Il prête notamment son aide au journaliste, écrivain et producteur Claude Lanzmann pour réaliser le film « Shoah », sorti en 1985 et considéré comme l’un des plus grands documentaires jamais faits sur l’histoire de la Shoah. Filmé à travers 14 pays et prenant 11 ans pour être réalisé, ce film relate, à travers plus de 9 heures de témoignages, le voyage des juifs européens vers les camps de la mort au cours de la Seconde Guerre mondiale. Pour Charles Corrin (zal), il tenait à cœur de contribuer à la réalisation de ce film et de lutter contre l’oubli de cette mémoire, qui menace les générations à venir.
Citoyen d’honneur de la ville de Netivot, Charles Corrin a initié des actions pendant plus de dix ans dans l’ambition d’aider les plus démunis à travers la construction de classes maternelles, de cliniques dentaires, d’une salle de sport et d’un lycée. Ce centre communautaire a été rénové grâce aux dons de la communauté juive de France.
Charles Corrin a été pendant de nombreuses années membre d’associations d’anciens déportés, a apporté son aide aux comités de divers hôpitaux et a été trésorier du Comité Yad Vashem, Institut National pour la mémoire de la Shoah. Il a également aidé le Centre Simon Wiesenthal dans ses activités en Europe.

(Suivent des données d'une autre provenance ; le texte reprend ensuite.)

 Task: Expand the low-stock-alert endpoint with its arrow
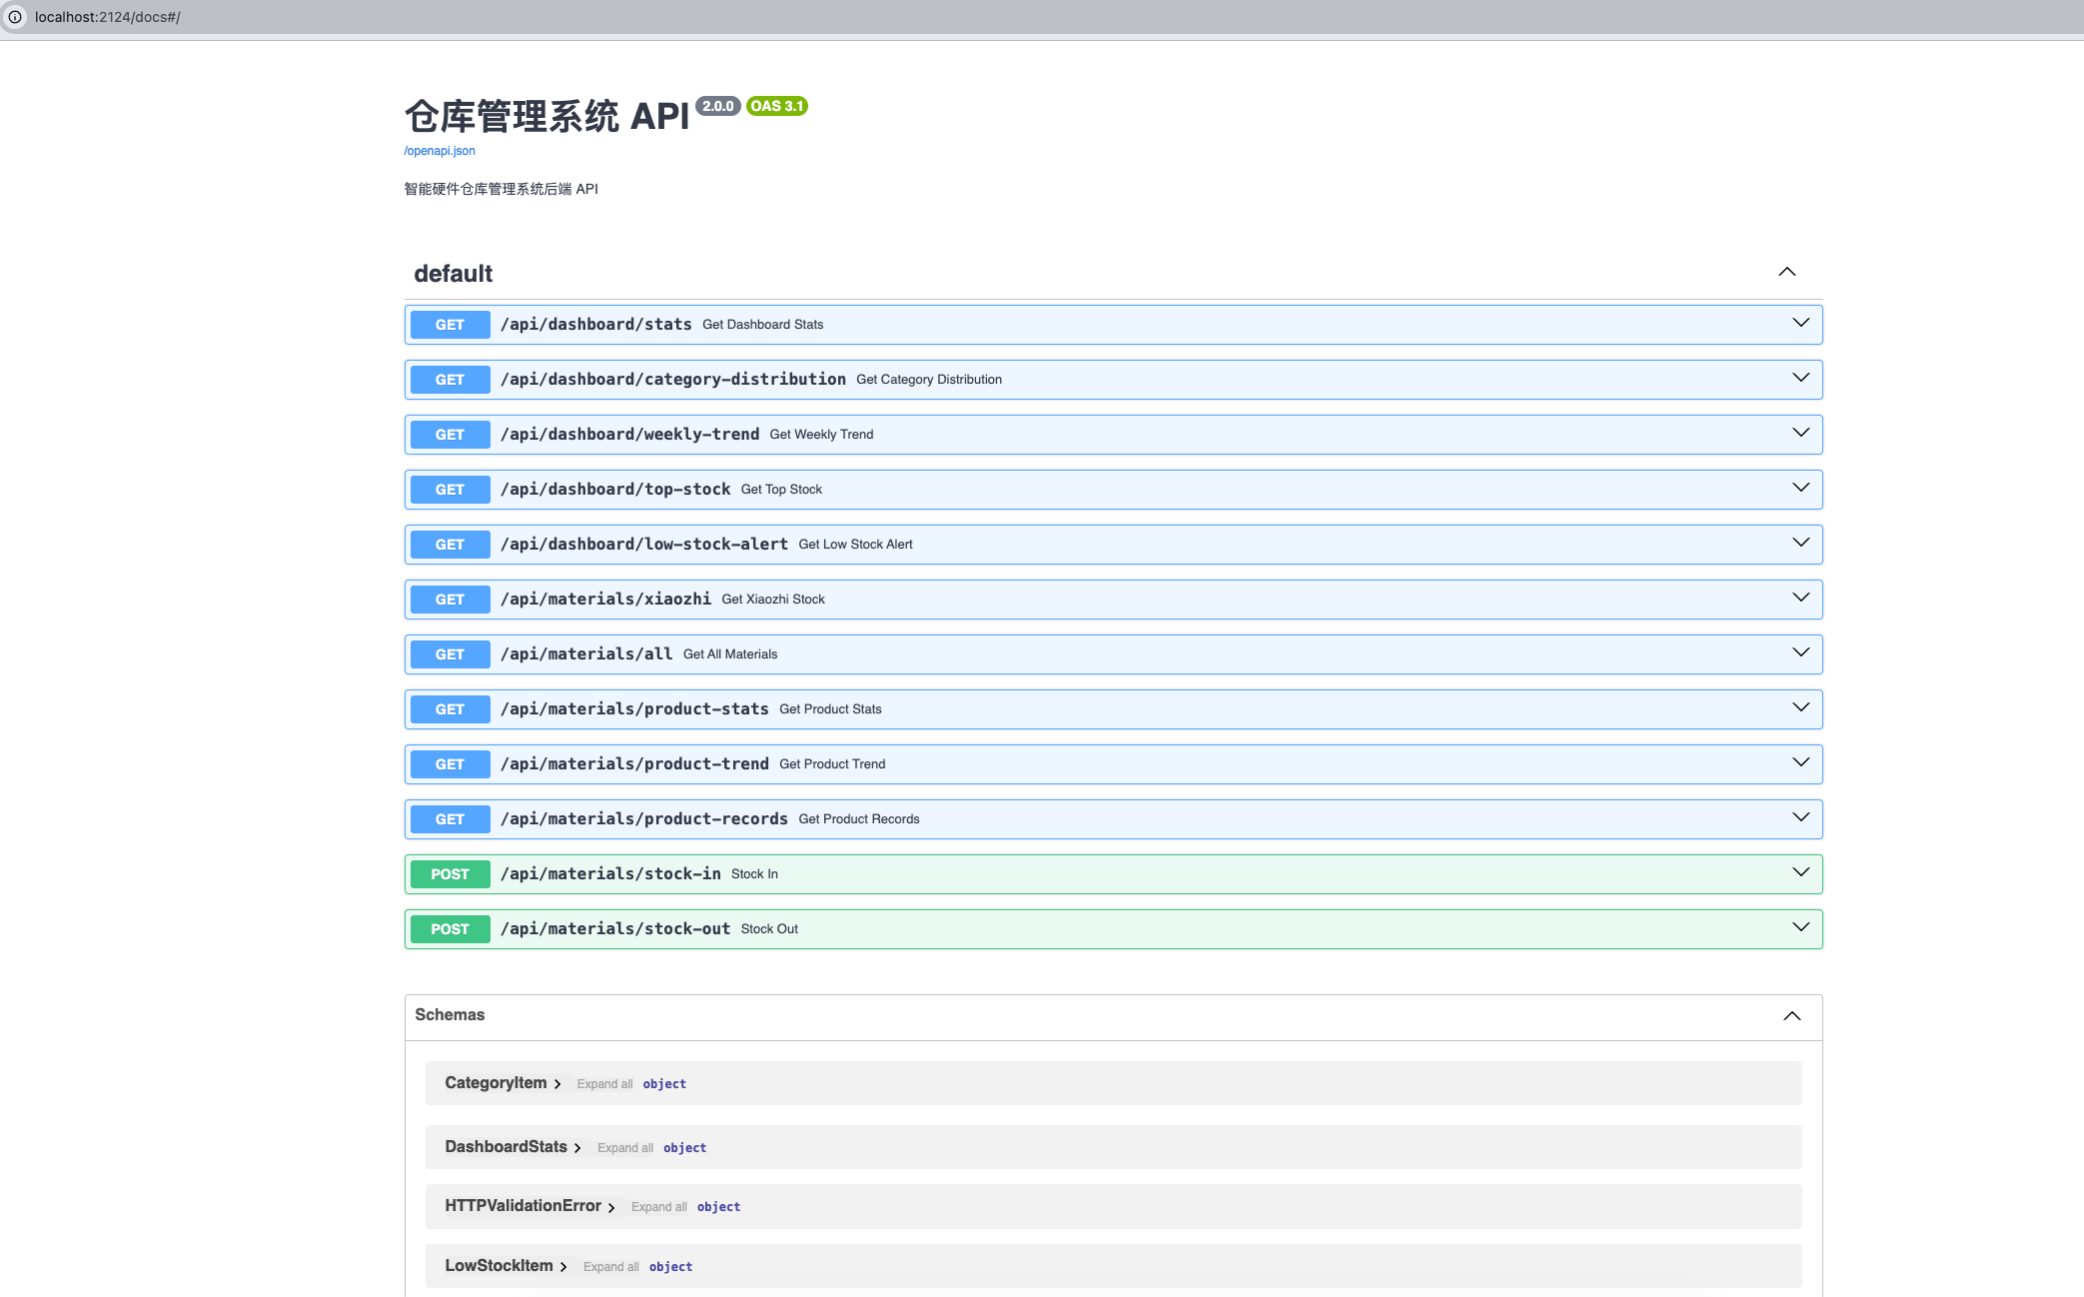[1800, 543]
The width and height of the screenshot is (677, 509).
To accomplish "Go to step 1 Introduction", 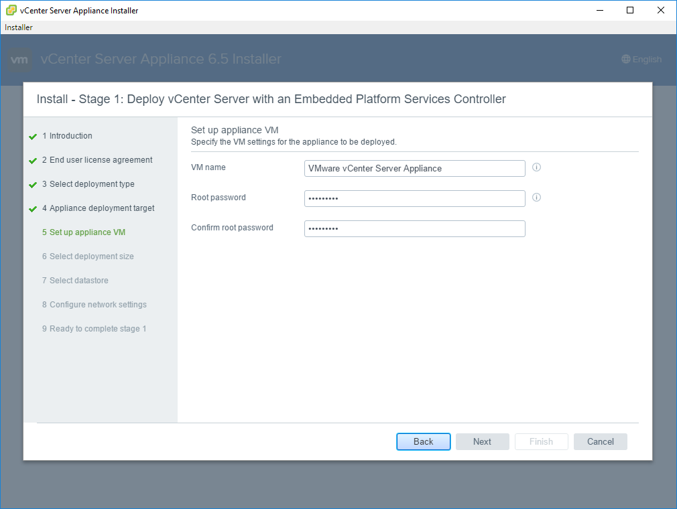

En 1989, il concrétise le projet qui lui tenait à cœur : créer un fonds pour perpétuer le souvenir du Génocide. « J’ai eu la chance de m’en sortir, cela doit servir à quelque chose », disait Charles Corrin. Il décide ainsi, en collaboration avec le Fonds Social Juif Unifié, de concrétiser son projet et de créer un fonds pour lutter contre la banalisation et l’oubli de cette tragédie. C’est ainsi que le fonds Annie et Charles Corrin pour l’enseignement de l’histoire de la Shoah a vu le jour.

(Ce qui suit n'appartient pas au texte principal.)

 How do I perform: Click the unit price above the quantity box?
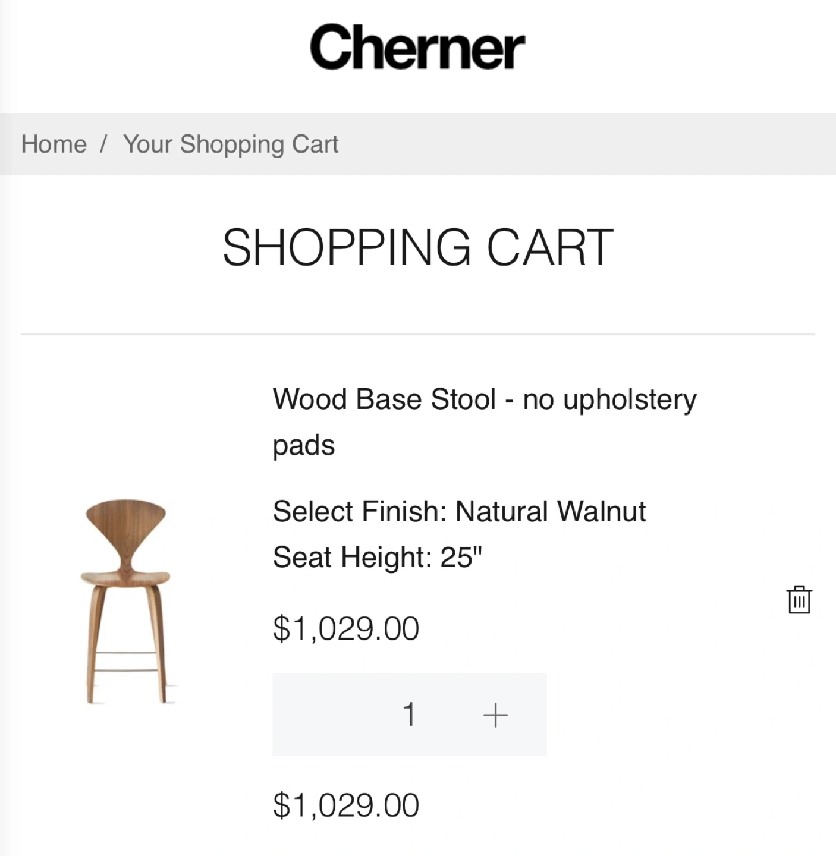[x=346, y=629]
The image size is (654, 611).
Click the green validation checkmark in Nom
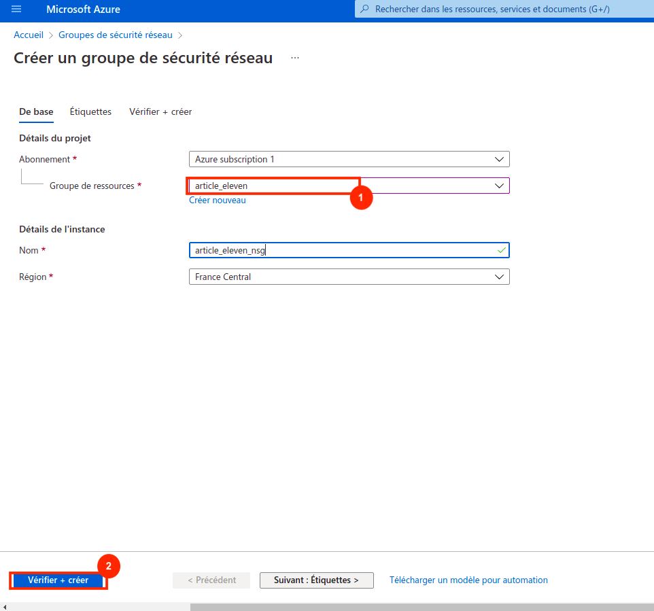click(x=501, y=251)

Voici un témoignage de Charles Corrin et son vécu dans les camps:
Communauté Nouvelle :
« Un printemps 45. La date exacte, je ne pourrais vous la dire ; nous n’avions pas de calendrier ; j’allais avoir 20 ans. C’était à Ohrdruf, un camp à 60 km de Buchenwald, dans les montagnes près de Weimar… Je n’en pouvais plus. Nous nous levions à 5 heures ; un peu de pain noir et d’eau noirâtre ; puis nous partions travailler dans des usines souterraines, sans eau toute la journée. Chaque soir, plusieurs membres du commando étaient morts… Le soir, nous buvions une soupe liquide sans pain, sans rien… la neige collait aux galoches de bois que nous portions, rendant le trajet insupportable… Alors j’ai pris le risque d’aller au Revier (infirmerie) pour 2 ou 3 jours ; les malades étaient soumis à la sélection. Et j’ai attendu la mort ; je me suis demandé ce que j’avais accompli dans ma vie, et j’ai pensé que si je survivais, si j’avais la chance de me trouver un jour sur mon vrai lit de mort, je me reposerais cette question, et qu’il faudrait alors que je n’aie pas de regrets. »

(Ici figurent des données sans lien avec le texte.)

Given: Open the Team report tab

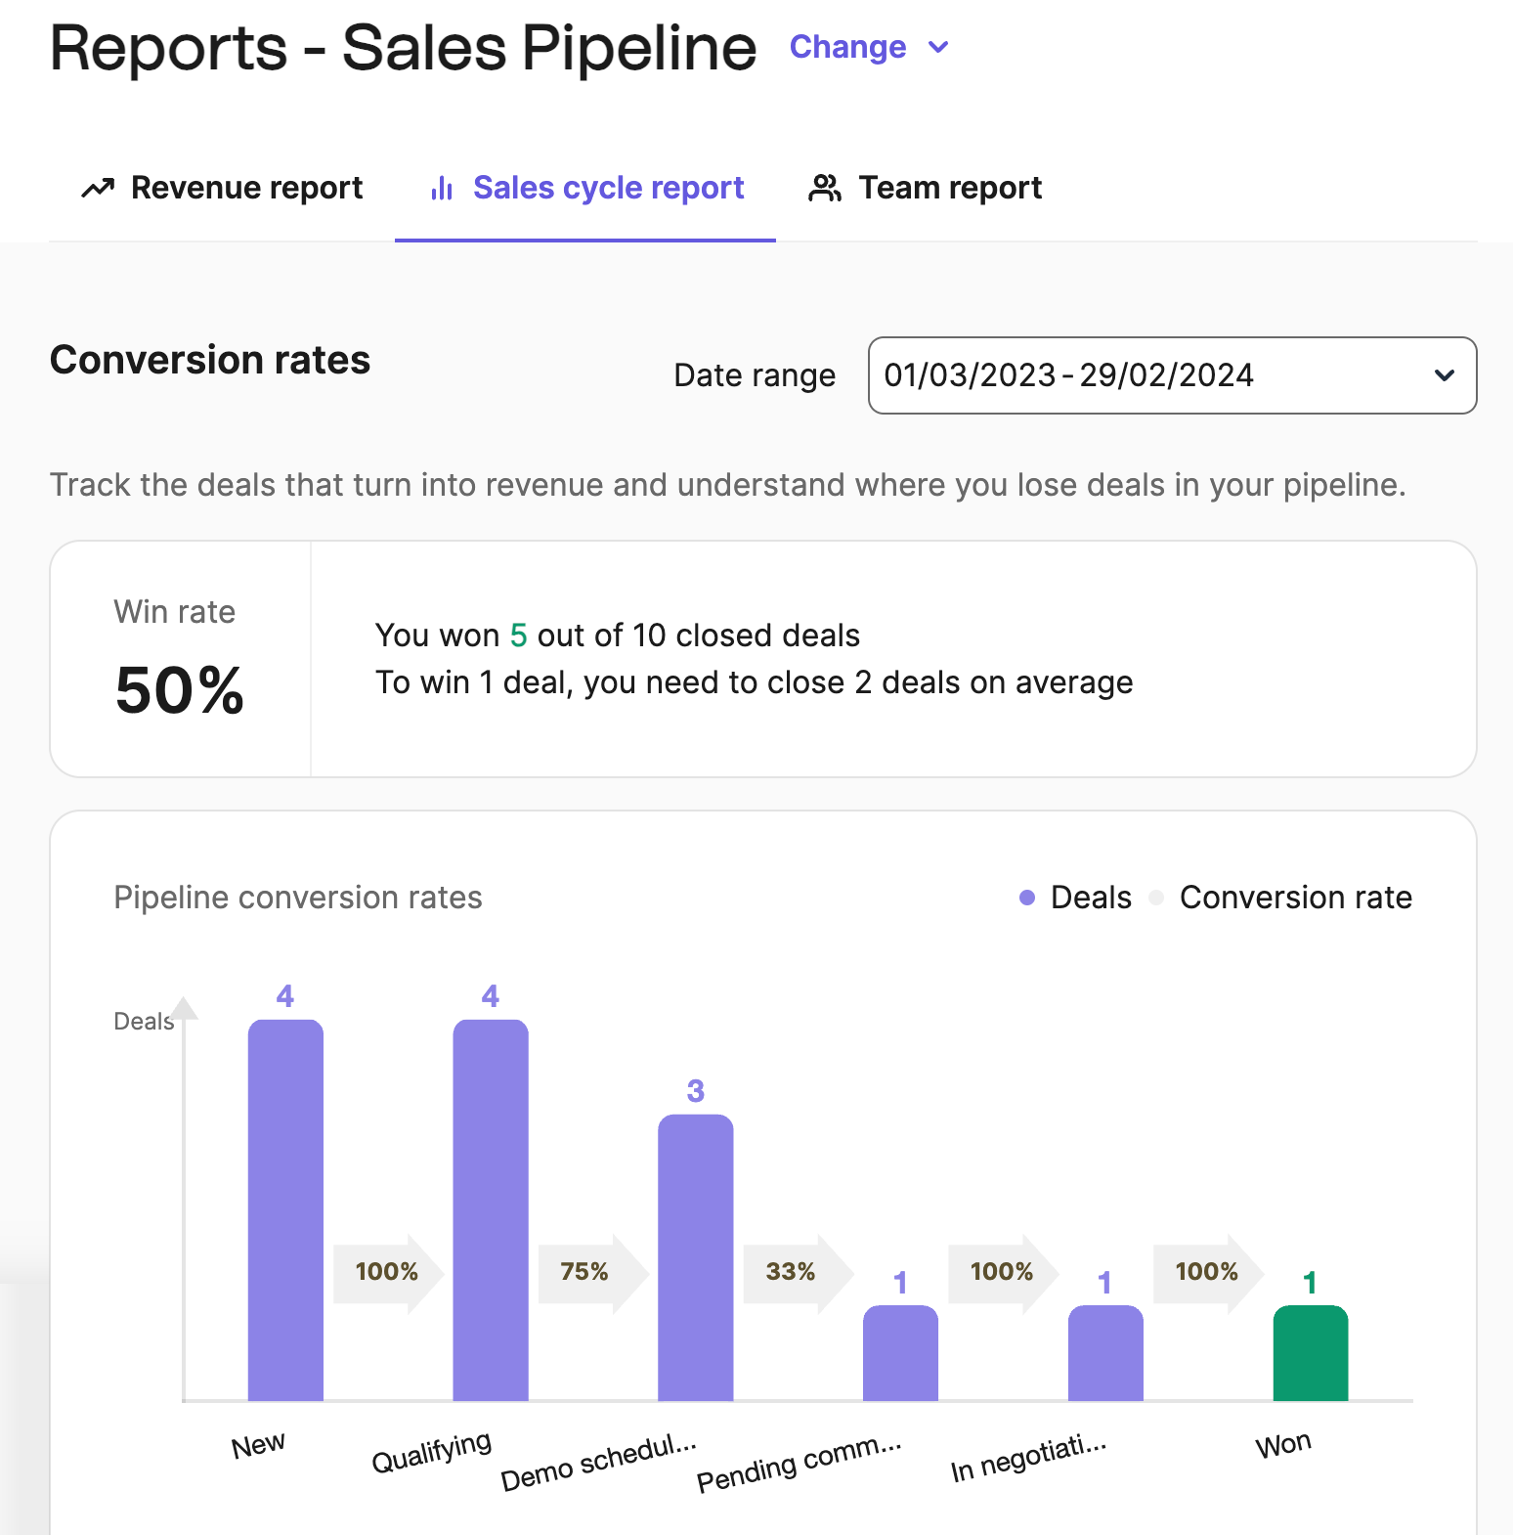Looking at the screenshot, I should [926, 188].
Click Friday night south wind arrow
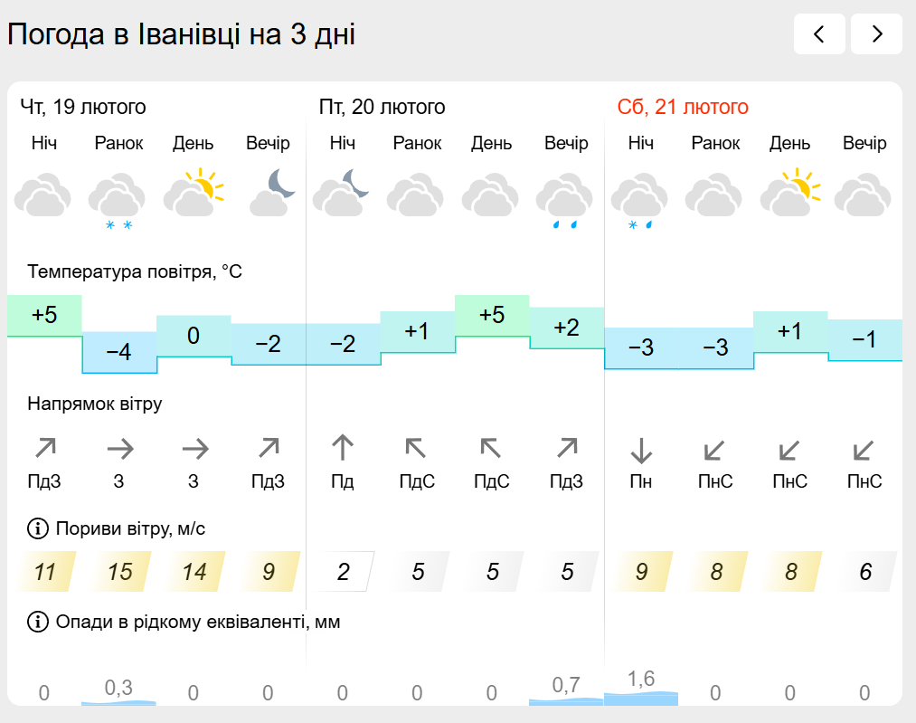Image resolution: width=916 pixels, height=723 pixels. pos(343,448)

Homme humble et militant très engagé pour la communauté et Israël, Charles Corrin n’a jamais voulu qu’on le mette en avant et a ainsi pris à cœur l’enseignement de la Shoah.
Ne pas oublier le passé, perpétuer la mémoire de la Shoah et agir pour construire l’avenir du peuple juif ; telle peut être la principale leçon que Charles Corrin nous aura laissée.